» What the task requires
Please show every line in the entries below that includes the word "date".

*** Opening Available data ***

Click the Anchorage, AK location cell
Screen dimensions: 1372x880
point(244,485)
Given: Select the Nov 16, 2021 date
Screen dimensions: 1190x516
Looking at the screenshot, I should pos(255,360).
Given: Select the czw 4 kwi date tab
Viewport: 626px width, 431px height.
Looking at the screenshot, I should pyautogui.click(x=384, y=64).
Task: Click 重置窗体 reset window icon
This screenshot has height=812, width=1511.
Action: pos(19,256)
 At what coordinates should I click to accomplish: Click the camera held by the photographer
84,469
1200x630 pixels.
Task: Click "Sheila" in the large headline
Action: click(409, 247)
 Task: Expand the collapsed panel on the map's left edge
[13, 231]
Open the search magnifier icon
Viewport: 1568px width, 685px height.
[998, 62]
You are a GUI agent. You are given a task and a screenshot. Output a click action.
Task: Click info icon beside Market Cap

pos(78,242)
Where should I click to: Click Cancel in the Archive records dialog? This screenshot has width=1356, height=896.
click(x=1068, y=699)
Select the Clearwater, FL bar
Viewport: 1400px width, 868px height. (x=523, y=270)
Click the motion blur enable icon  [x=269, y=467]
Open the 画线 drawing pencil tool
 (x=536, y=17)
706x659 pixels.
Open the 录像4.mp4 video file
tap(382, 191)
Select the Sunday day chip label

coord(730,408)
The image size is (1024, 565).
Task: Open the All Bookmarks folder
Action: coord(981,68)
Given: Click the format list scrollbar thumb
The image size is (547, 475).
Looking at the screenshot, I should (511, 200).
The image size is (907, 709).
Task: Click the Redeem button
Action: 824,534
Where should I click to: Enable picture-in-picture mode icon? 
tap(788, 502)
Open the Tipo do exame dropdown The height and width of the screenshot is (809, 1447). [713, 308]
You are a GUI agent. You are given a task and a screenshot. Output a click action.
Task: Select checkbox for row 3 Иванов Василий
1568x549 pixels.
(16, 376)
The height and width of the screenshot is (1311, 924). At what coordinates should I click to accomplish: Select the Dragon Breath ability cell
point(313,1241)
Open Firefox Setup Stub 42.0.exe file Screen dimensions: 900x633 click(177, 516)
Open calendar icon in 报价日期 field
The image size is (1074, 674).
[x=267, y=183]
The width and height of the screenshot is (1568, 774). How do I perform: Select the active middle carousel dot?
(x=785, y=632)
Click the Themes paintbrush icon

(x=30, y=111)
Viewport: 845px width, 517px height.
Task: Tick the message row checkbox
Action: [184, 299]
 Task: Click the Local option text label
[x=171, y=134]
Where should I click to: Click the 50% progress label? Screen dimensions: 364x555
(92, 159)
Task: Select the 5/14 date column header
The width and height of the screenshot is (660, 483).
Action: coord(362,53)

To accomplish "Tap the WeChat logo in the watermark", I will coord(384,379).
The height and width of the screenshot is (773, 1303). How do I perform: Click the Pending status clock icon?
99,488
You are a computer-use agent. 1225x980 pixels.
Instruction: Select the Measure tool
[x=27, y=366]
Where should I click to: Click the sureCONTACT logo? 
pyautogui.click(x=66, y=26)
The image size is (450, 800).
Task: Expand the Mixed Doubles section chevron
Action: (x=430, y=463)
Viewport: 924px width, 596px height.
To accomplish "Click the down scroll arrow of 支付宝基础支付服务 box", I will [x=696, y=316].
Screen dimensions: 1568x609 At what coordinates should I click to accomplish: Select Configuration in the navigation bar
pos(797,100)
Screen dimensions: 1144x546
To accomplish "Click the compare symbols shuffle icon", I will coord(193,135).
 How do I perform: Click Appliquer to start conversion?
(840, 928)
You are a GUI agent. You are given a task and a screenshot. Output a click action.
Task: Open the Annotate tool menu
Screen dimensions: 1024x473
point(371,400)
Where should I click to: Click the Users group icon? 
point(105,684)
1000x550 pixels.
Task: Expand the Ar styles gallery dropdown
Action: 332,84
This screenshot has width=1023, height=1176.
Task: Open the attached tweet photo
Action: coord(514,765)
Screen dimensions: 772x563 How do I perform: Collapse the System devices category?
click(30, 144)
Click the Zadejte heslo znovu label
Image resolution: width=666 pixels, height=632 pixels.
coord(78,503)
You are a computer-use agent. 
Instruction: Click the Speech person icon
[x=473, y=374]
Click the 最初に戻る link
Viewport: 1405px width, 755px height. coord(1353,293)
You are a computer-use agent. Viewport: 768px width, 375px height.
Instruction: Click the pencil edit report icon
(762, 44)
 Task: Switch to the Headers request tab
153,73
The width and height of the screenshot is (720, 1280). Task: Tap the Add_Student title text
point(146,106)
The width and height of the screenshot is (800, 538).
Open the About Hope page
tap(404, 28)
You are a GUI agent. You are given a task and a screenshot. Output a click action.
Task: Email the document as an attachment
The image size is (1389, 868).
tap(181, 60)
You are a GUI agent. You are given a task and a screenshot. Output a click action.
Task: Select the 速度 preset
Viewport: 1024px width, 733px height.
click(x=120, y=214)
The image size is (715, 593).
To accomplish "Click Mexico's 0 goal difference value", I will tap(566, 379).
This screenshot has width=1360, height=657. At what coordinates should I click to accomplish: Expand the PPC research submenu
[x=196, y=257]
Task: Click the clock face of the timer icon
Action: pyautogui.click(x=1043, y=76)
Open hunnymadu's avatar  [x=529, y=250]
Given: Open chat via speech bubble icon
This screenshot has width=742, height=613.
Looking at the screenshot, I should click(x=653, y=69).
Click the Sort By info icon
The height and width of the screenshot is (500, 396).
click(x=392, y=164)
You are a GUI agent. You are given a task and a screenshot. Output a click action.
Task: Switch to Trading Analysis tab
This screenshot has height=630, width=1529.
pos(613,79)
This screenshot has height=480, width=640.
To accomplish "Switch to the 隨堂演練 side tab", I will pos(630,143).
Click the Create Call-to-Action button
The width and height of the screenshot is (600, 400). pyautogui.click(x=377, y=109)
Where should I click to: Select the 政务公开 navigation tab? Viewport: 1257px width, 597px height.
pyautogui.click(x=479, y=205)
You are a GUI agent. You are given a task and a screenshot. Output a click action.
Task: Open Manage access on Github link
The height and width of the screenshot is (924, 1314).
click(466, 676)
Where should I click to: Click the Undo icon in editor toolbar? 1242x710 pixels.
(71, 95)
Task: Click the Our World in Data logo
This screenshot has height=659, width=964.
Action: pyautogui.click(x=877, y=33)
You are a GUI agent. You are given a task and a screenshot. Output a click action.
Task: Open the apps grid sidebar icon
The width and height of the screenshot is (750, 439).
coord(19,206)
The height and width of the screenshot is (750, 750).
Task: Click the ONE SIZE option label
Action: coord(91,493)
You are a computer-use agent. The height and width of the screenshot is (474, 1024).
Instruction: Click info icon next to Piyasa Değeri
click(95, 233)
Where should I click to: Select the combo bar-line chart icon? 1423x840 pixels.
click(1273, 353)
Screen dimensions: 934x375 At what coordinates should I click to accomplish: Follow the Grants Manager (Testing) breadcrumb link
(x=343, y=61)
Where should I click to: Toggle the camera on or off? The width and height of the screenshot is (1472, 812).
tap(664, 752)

*** Closing Available data ***

» Solution to the exercise
Given: Select the Nov 16, 2021 date
Given: Select the czw 4 kwi date tab
Task: Select the 5/14 date column header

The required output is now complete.